Why is a wheelchair any different to a SN buggy?

When ds was 5 his OT acknowledged he needed something to help but wouldn’t qualify for the tight nhs criteria so we self funded and then at 7 a charity funded a more suitable chair.

At 9 thankfully wheelchair services accepted us and he now has a wheelchair. But otherwise I would have looked down self funding routes

You acknowledge that the system doesn’t meet his needs so what else should she do?

I have EDS-hypermobility type. Diagnosis was very easy. There's a clear checklist/physical test - hands flat on the floor without bending knees; thumb bending to touch the wrist; knee and elbow joints hyper-extending, etc. All very visible when you know what to look for.

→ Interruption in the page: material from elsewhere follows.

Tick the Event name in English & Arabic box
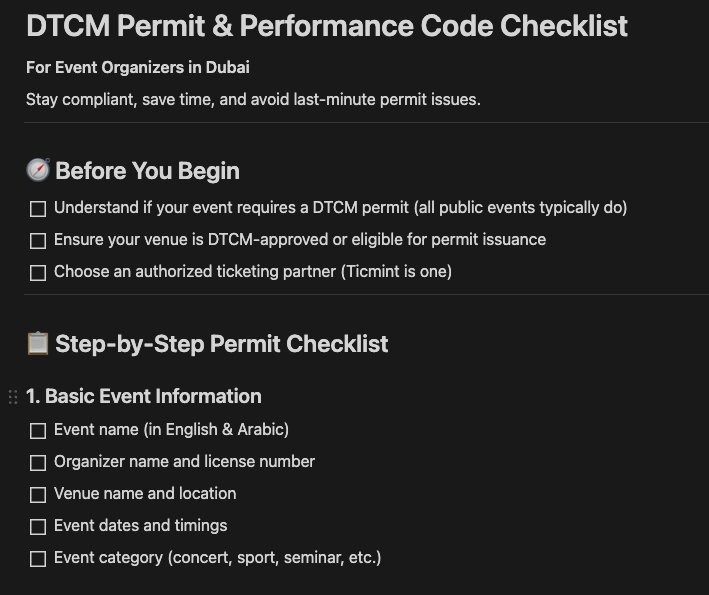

I'm so incredibly fatigued that I don't want to do anything. Everything's painful. I know some adults who use mobility aids sometimes, usually because they dislocate easily and frequently need surgery. However, a wheelchair would NOT be recommended ordinarily. The advice is very much to stay as mobile as possible while using pacing to manage fatigue. Deconditioning is absolutely to be avoided and can lead to a worsening of the condition and increased disability. Presumably this child will be sitting for several hours once he arrives at school, therefore a 20 minute walk would be appropriate?

This is taking for granted that there aren't any other special considerations like autism/learning difficulties. Many people successfully use a buggy to stave off overwhelm for their autistic children.